Well I have an array of objects and I need to sort the one closer to today to further away from today. For example today is day 24/11/2015 there I have in my array the dates:

30/11/2015 
27/11/2015
25/11/2015
30/11/2015 

In case the result I’m needing is that these dates come like this:

25/11/2015
27/11/2015
30/11/2015
30/11/2015

Inside my array I can date, name, and phone.

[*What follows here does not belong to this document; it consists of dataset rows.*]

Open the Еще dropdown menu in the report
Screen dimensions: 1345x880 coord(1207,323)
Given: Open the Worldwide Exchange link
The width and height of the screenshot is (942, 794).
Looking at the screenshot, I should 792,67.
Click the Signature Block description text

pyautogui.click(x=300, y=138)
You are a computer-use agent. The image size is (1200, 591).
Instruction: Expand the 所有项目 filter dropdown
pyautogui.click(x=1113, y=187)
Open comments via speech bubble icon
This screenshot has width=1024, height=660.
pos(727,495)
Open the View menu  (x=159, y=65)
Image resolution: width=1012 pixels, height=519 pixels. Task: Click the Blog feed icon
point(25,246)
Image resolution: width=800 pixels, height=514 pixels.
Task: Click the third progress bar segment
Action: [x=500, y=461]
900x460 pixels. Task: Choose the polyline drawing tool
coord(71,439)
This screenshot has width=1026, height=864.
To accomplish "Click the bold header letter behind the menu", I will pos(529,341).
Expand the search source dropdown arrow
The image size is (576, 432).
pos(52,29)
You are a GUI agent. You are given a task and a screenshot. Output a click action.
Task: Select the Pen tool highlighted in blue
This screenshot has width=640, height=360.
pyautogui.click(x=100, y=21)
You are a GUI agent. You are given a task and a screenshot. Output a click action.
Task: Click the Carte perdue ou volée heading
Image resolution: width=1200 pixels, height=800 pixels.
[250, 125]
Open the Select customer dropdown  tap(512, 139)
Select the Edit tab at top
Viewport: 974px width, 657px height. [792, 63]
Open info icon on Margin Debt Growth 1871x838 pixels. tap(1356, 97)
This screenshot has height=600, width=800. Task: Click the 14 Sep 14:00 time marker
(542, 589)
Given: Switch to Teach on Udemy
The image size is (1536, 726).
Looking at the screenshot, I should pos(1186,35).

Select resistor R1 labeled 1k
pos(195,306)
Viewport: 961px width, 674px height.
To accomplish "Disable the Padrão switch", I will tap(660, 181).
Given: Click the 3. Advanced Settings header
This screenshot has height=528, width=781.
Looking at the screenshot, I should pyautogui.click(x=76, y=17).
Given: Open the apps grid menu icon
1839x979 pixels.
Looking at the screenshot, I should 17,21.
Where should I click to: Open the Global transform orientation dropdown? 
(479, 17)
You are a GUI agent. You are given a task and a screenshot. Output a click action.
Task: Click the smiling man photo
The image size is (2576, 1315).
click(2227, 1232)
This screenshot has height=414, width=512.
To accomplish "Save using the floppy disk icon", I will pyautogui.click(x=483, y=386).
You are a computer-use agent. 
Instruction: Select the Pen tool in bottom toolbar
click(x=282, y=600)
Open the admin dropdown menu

I tried to use the sort() inside this array however didn’t work. Actually I don’t quite understand why sort()

4 answers

9


I adapted that reply your need, you can create your own function and pass it as function parameter sort.

See Working.

    var objeto = [ 
    { data : new Date('11-30-2015'), nome: 'Marconi', telefone:'32486745425'},
    { data : new Date('11-31-2015'), nome: 'Marcos', telefone:'32486745425'},
    { data : new Date('11-25-2015'), nome: 'B', telefone:'32486745425'},
    { data : new Date('11-27-2015'), nome: 'Testes', telefone:'32486745425'},
];
 			
function compare(a,b) {
  return a.data < b.data;
}

console.log(objeto.sort(compare));

  • your code is ordering from minor to major date, and other, if you add a date with different month, is only considering the day because you are using string :)

  • 1

    @Pedrocamarajunior corrected reply, thanks for the tip.

3

I performed some tests with the function and was performing the ordination wrong, because the date was string. to work properly, you must use a variable of type Date

You can use the sort even, it accepts as optional parameter a function, see an example.

var teste = [
        { nome: "pedro", data: new Date('11-30-2015') },
    	{ nome :"joao", data: new Date('12-01-2015') },
        { nome: "maria", data: new Date('10-05-2015') }
    ];

function ordemDecrescente(a, b) {
    return a.data < b.data;
}

function ordemCrescente(a, b) {
    return a.data > b.data;
}
    
teste.sort(ordemDecrescente);

console.log(teste);

  • I didn’t understand why all answers make use of if (a.data > b.data) return 1; if (a.data < b.data) return -1; return 0; instead of just return a.data > b.data;

  • Because it is @Tobymosque gets much better even. I will change here, thanks for the tip.

1

I used it once:

function date_compare($a, $b)
{
    $t1 = strtotime($a['datetime']);
    $t2 = strtotime($b['datetime']);
    return $t1 - $t2;
}    
usort($array, 'date_compare');

usort - Sorts an array of values using a user-defined comparison function.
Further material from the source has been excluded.